In Study 2, alcohol cues improved performance on a divergent thinking task (generating multiple creative ideas), but only for participants with creativity-related alcohol expectations. This improvement was specific to creative tasks and did not affect performance on non-creative measures.
No drugs were consumed. The creative enhancement came entirely from the activation of existing expectations about substance effects.
Key Numbers
566 total participants across studies. Marijuana cues enhanced creative problem-solving (Study 1). Alcohol cues enhanced divergent thinking (Study 2). Effects were specific to creative tasks and moderated by pre-existing expectations.
How They Did This
Two experimental studies with 566 total participants. Brief exposure to substance-related or neutral stimuli followed by creative problem-solving or divergent thinking tasks. Substance expectancies measured. Study 2 included a non-creative control task.
Why This Research Matters
The finding that expectations alone (without drug consumption) could enhance creativity raised important questions about how much of cannabis's reported cognitive effects are pharmacological versus psychological.
The Bigger Picture
This study challenged the common belief that cannabis enhances creativity by showing that the mere expectation of enhancement was sufficient to improve creative performance, suggesting expectancy effects may be a major component of reported cannabis-creativity links.

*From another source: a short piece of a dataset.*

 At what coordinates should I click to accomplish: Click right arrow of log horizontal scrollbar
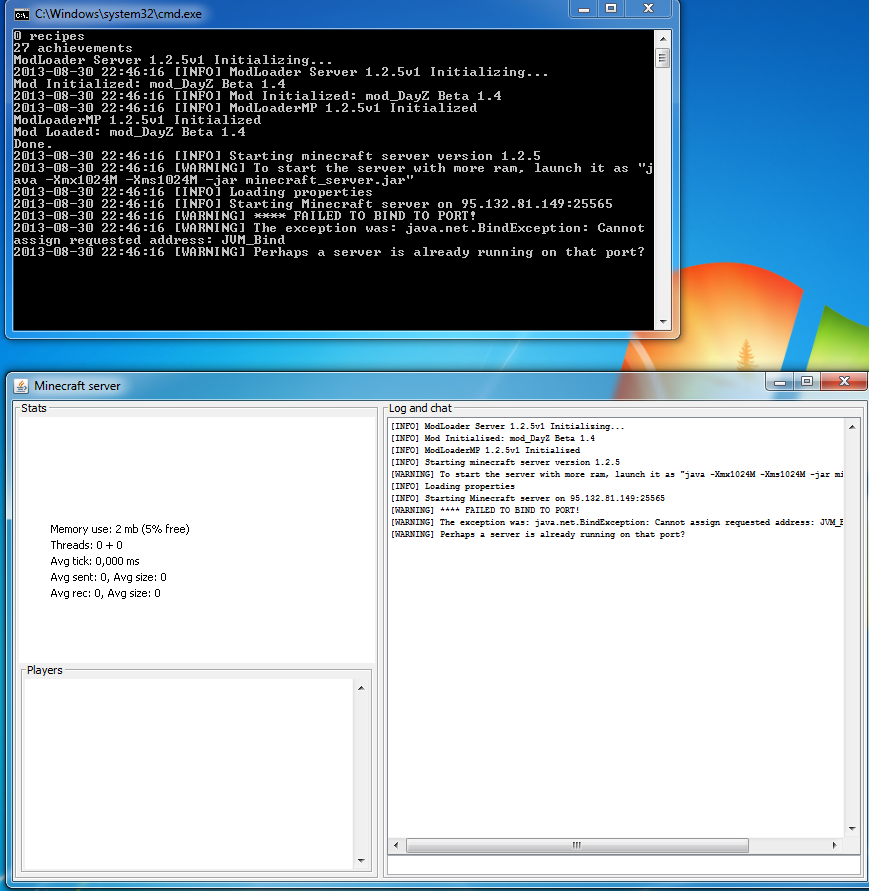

What This Study Doesn't Tell Us
Laboratory creative tasks may not reflect real-world creative production. Expectancies were measured, not manipulated, so pre-existing individual differences may contribute. Brief cue exposure may differ from sustained environmental priming.
Questions This Raises
- ?How much of cannabis's reported creativity enhancement is pharmacological versus expectancy-driven?

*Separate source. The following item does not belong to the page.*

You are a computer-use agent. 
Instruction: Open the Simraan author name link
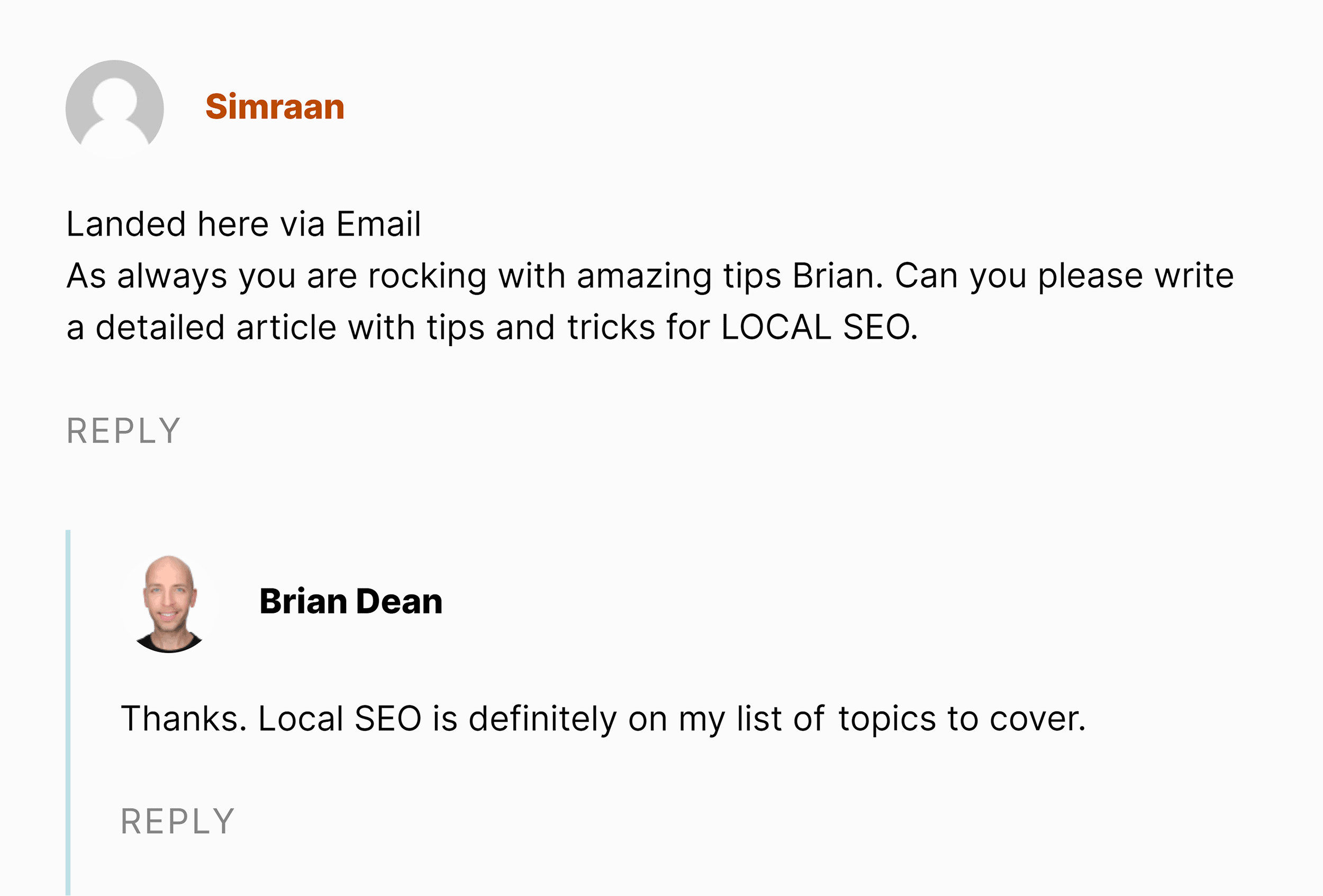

- ?Could expectancy manipulation be used therapeutically to enhance creativity without substance use?
Trust & Context
- Key Stat:
- Creative enhancement from substance cues alone, no drugs consumed
- Evidence Grade:
- Well-designed experimental studies with 566 participants showing moderated effects, but laboratory creative tasks may not generalize.
- Study Age:
- Published in 2011. The relationship between cannabis and creativity continues to be debated.
- Original Title:
- Expecting innovation: psychoactive drug primes and the generation of creative solutions.
- Published In:
- Experimental and clinical psychopharmacology, 19(4), 314-20 (2011)
- Database ID:
- RTHC-00489
Evidence Hierarchy
Participants are randomly assigned to treatment or placebo groups to test cause and effect.
What do these levels mean? →Frequently Asked Questions
Does marijuana actually make you more creative?
This study showed that just seeing marijuana-related images improved creative performance in people who believed marijuana enhances creativity. No marijuana was consumed. This suggests that much of the perceived creativity boost may come from expectations rather than pharmacological effects.
How do expectations affect drug experiences?
Expectations (or "expectancies") can powerfully shape how people experience substances. In this study, people who expected creativity enhancement performed better on creative tasks after seeing substance cues, even without consuming anything.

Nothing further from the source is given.